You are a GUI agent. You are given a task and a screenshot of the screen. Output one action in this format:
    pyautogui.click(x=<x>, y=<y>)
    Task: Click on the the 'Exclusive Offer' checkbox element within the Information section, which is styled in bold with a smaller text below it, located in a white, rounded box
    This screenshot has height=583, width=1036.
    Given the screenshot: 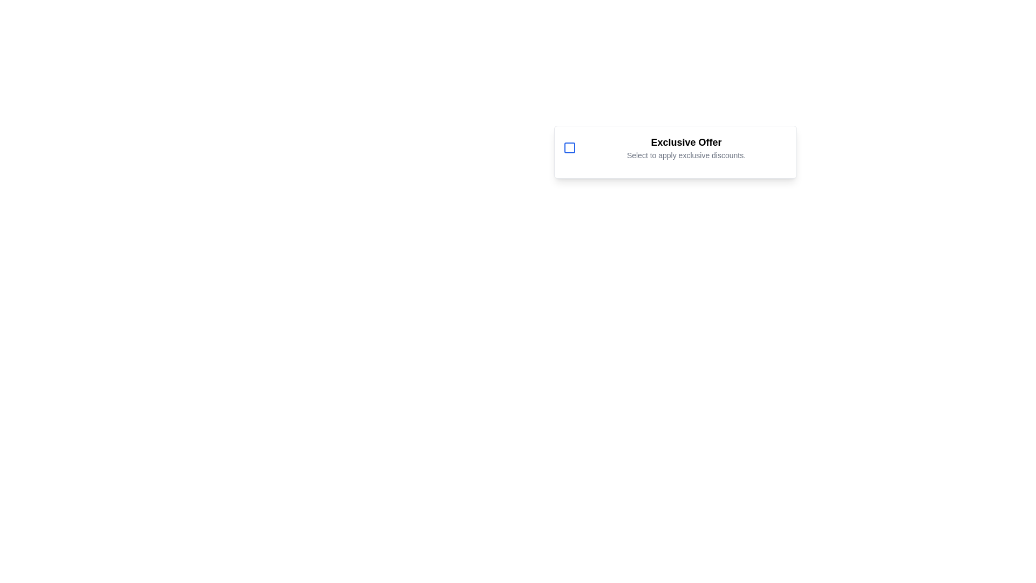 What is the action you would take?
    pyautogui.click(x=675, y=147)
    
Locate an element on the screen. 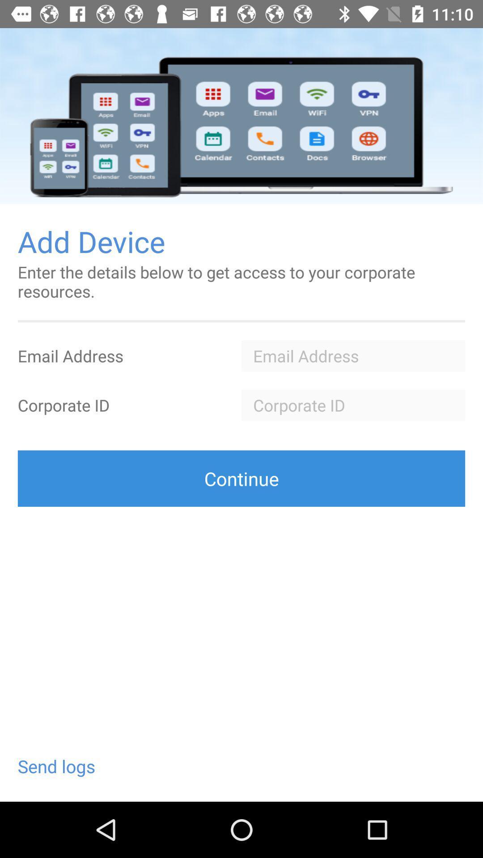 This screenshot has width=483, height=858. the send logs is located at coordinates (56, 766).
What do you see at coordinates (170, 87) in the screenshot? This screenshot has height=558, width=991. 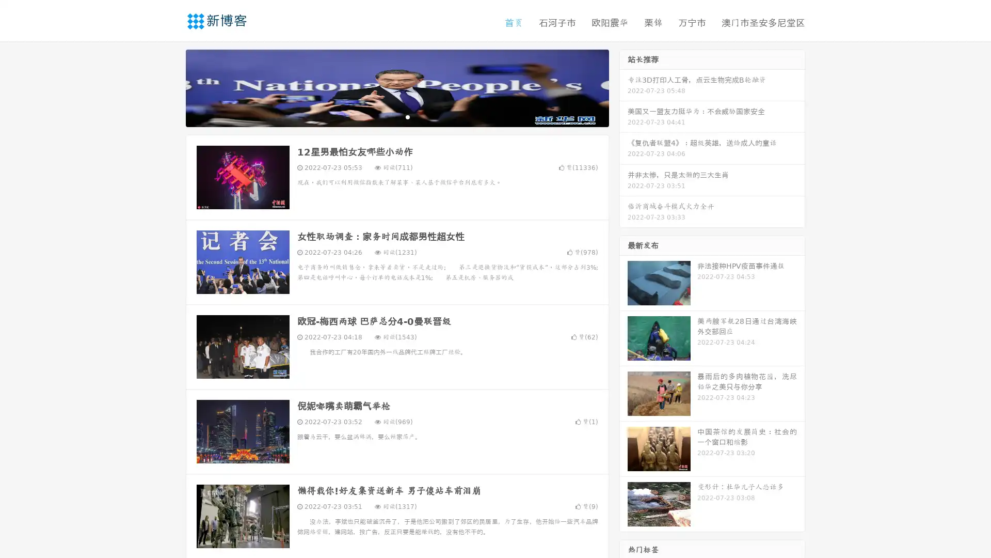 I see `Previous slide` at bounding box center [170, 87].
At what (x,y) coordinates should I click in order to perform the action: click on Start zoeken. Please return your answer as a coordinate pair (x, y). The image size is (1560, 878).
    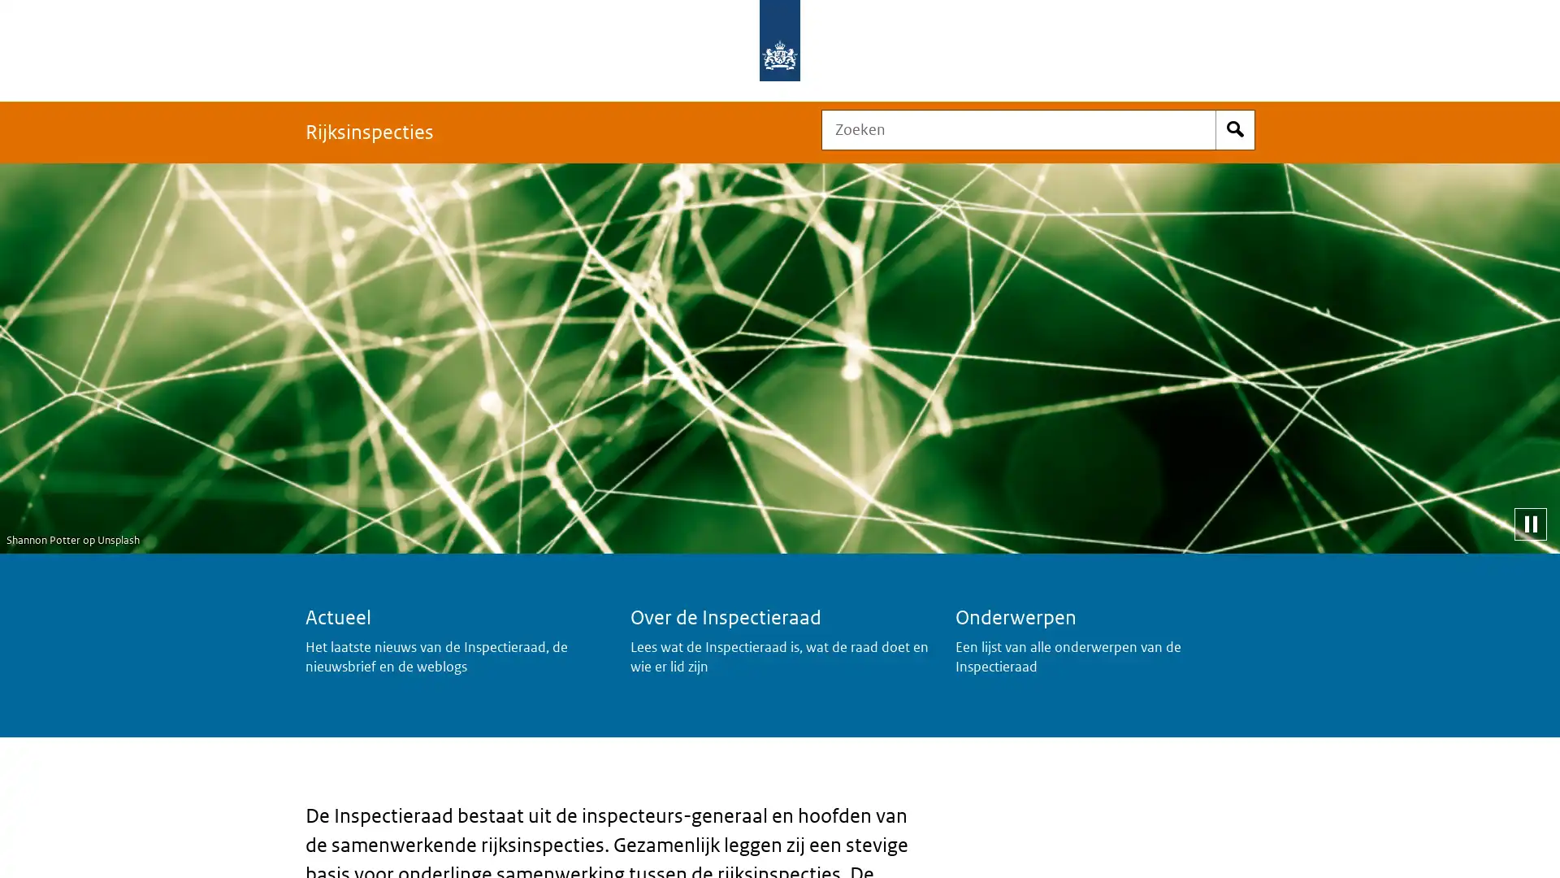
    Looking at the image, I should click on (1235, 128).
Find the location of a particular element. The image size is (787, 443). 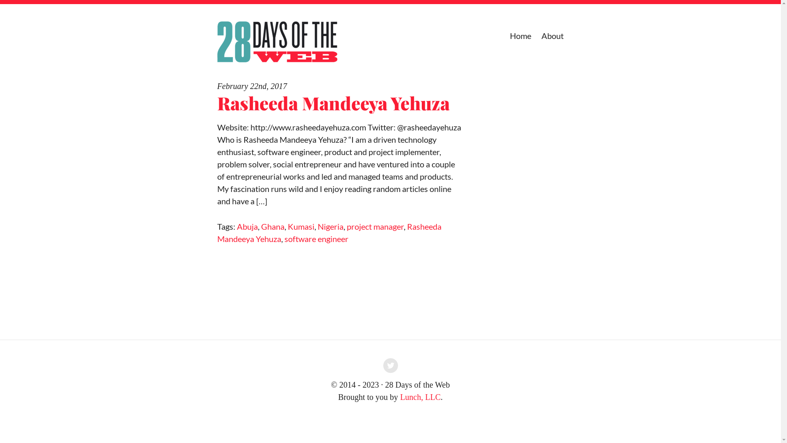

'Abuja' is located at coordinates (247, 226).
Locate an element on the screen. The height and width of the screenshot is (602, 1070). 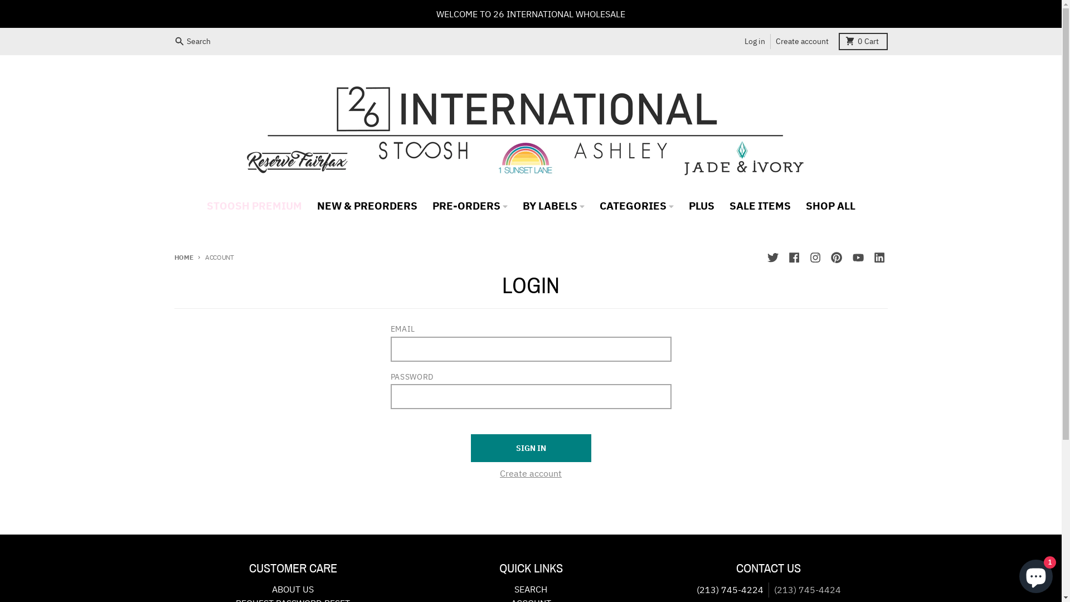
• • • •
■ Brief ■
Replace "element" with "item" in the lines that begin at the one containing "At what (x,y)" and continue through the last line above, changing nothing else and omitting the pictures.

■ Solved exercise ■
At what (x,y) coordinates should I click in order to perform the action: click on Start zoeken. Please return your answer as a coordinate pair (x, y). The image size is (1560, 878).
    Looking at the image, I should click on (1235, 128).
Find the location of a particular item. The image size is (787, 443). 

'Abuja' is located at coordinates (247, 226).
Locate an item on the screen. The height and width of the screenshot is (602, 1070). 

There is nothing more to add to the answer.